*DAFTAR TUGAS:*
1. Tuliskan semua nama tempat atau wilayah yang disebut dalam teks tentang Pasir Jambak.
2. Menurut teks tentang Pasir Jambak, berapa ekor tukik penyu yang dilepaskan secara simbolis?
3. Salin bagian teks tentang Pasir Jambak di antara "Kehadiran tim penilai" dan "Mandeh, Pesisir Selatan.", dengan kedua bagian itu ikut disalin.

*SUMBER:*
Kawasan Pasir Jambak, salah satu dari Pasie Nan Tigo. Dahulunya memang sebagai salah satu lokasi kunjungan wisatawan dalam dan luar negeri negeri. Akan tetapi kunjungan tamunyapun sempat menurun, akibat oleh beberapa faktor.
Selain penyu kami juga menyampai dampak penting dari menjaga ekosistem terumbu karang yang menyedia sumber pakan bangi penyu. Sebelum penyu naik dan bertelur di pantai. Hal ini terkait dengan kondisi aktual terumbu karang Sumatera Barat, diulas lebih jauh oleh Orfi Johan kepada tamu dari pusat tersebut.
Kehadiran tim penilai dari Pusat ini adalah untuk melihat secara langsung ke lapangan. Karena Gubernur Sumatera Barat tahun ini masuk dalam monime salah seorang Gubernur yang akan dapat Penghargaan Tanda Kehormatan Setia Lencana Wirakarya 2017. Tim penilai dari pusat juga telah berkunjung sebelumnya ke kawasan konservasi penyu di Kota Pariaman dan Kawasan Wisata Terpadu Mandeh, Pesisir Selatan.
Setelah diskusi, minum kepala muda, tim berkeliling lokasi. Tak lupa kami ajak tim dan semua tamu lokal yang datang dilokasi ketika itu, untuk melepaskan tukik penyu sebanyak 10 ekor, secara simbolis sebagai bagian dari edukasi konservasi penyu terhadap masyarakat sekitar.

*DATA TERCATAT:*
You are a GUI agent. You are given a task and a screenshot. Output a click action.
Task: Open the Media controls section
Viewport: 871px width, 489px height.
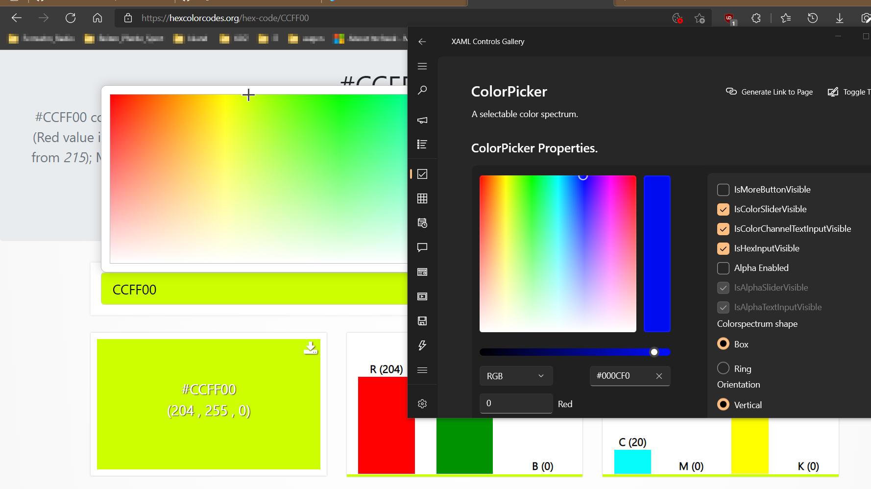422,296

*PEMBAHASAN JAWABAN:*
1. Pasir Jambak, Pasie Nan Tigo, Sumatera Barat, Kota Pariaman, Kawasan Wisata Terpadu Mandeh, Pesisir Selatan

2. Sebanyak 10 ekor.

3.
Kehadiran tim penilai dari Pusat ini adalah untuk melihat secara langsung ke lapangan. Karena Gubernur Sumatera Barat tahun ini masuk dalam monime salah seorang Gubernur yang akan dapat Penghargaan Tanda Kehormatan Setia Lencana Wirakarya 2017. Tim penilai dari pusat juga telah berkunjung sebelumnya ke kawasan konservasi penyu di Kota Pariaman dan Kawasan Wisata Terpadu Mandeh, Pesisir Selatan.